In Search of Soul and Soulful Social Science

05/04/2015 04:42 pm ET | Updated May 04, 2016

It's graduation season again, and after more than 35 years as a university professor, I am particularly concerned about the kind of world this year's college graduates are about to enter. We live in times of increasing emptiness. World and national events have promoted widespread cynicism. Consider the dysfunction of a U.S. Congress that is supposed to "represent" the people but in truth represents the interests of large corporations and hedge funds and the billionaires who run them. To the average voter, the political system is rigged, which makes it dirty. Why participate in a broken politics in which money rules, in which no one seems to care about the social contract?

When it comes to the poor, most of us lack soul. Most of us close our eyes to the painful poverty that stares us in the face each and every day. If you take a Greyhound bus, you'll confront visibly poor Americans of all stripes who, in the absence of credit cards, pay their bus fares in cash or with money orders. These are folks whose lack of credit makes it very difficult for them to buy a car or purchase a plane ticket. But you don't have to take a Greyhound bus to see poor people. They are everywhere -- invisibly visible. We routinely "see" them at busy urban and suburban intersections, asking for donations. They often carry crude signs that read, "Homeless Veteran, Am Hungry, Please Help." If you give them a dollar, they usually say, "God bless you." Indeed, in the "richest" nation in the world, there are roughly 49 million American families that experience "food insecurity." Hunger is an ever-present reality in poor households, an experience that has a drastic developmental impact on children who, through no fault of their own, have been born into poverty. Even so, hunger is out of sight -- something that doesn't correspond with the myths that we like to spin about our society.

Can you have soul if you would deny food to an innocent child?

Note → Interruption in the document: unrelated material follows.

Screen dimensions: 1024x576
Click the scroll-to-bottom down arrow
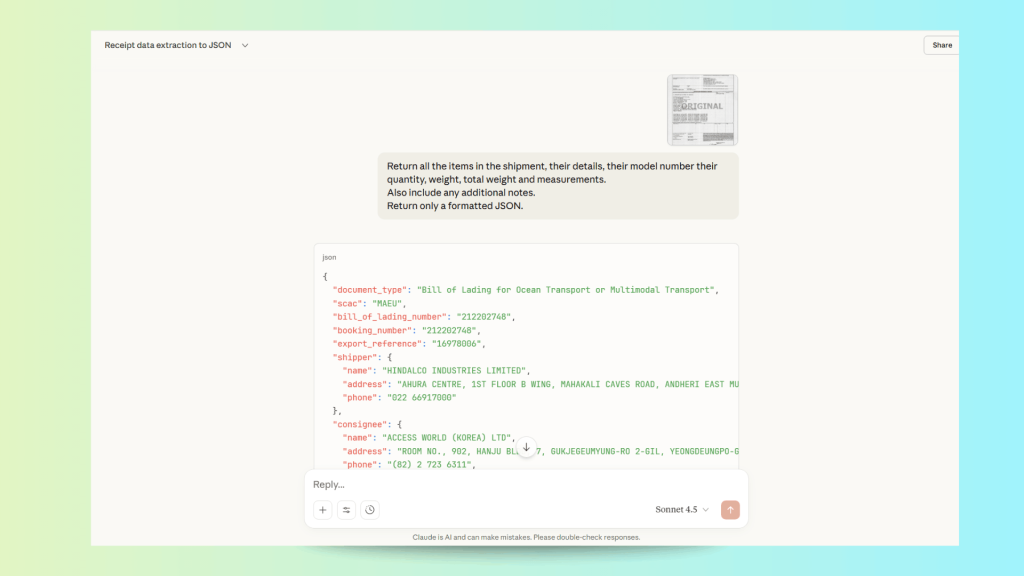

Our race relations lack soul. Most white people don't want to talk about race. Most white people don't want to believe that racism exists in our society. Yet the events in Ferguson, Staten Island, North Charleston, and Baltimore suggest that little has changed. Racism still weaves its way through our social order. In many respects it defines our society. Yet most of us have little knowledge of the stressful discriminatory conditions that African Americans confront every day. Even in the presence of video documentation of brutal violence, we close our eyes.

In the world of higher education, our institutions lack soul. They have become large and impersonal corporations that build a "brand" that creates a "civil" educational environment. These branded environments seem to discourage students, who represent our social future, from engaging in uncensored debate in their search for a meaningful life. In many classes students seem hesitant to participate in classroom discussions -- especially lively debates. These are classes that lack soul.

You would expect to find some soulfulness in the social sciences. But soulful social science is usually the exception rather than the rule. How many social science books have soul? In my discipline, anthropology, there has been much recent discussion of ontological turns, post-materialist turns, and post-humanist turns. These are described with mind-numbing technical precision. Lost in the spin of these "turns" is a clear image of the individual -- old, young, middle-aged, male, or female, living in Europe, South America, North America, Asia or Africa -- all struggling to make sense of an increasingly incomprehensible world. Like the poor, they get erased in the blinding swirl of specialized jargon.

There is light on the horizon, however. In an increasingly disconnected world that lacks soul, my students give me hope for the future. Most of them do not come from privileged backgrounds. Most of them attend school full-time but work one or two jobs. Even though they confront a world without soul, they continue to search for it. When they find a snippet of soul, they connect to it. Sometimes they find a sliver of soul in anthropological works -- films, books and social media. They find it in works that foreground narratives that underscore the centrality of social connection, that describe how the quality of social life devolves from the quality of our social relations -- the real stuff of a soulful social science. These works make us feel less isolated in the world. These are the works, they tell me, that linger, that connect writers to their readers -- works with soul.

Soul is about human connection. Soul is about deep feeling, about self-knowledge and empathy. As my Songhay friends in West Africa like to say, a soulful quality makes life sweet, which, in turn, sweetens the quality of life in the world. My students remind me that without soul, there is no social contract and no social harmony -- only social disconnection, disharmony, incomprehension and dysfunction. As resilient seekers of soul, they also remind me that our social future may well be a bright one.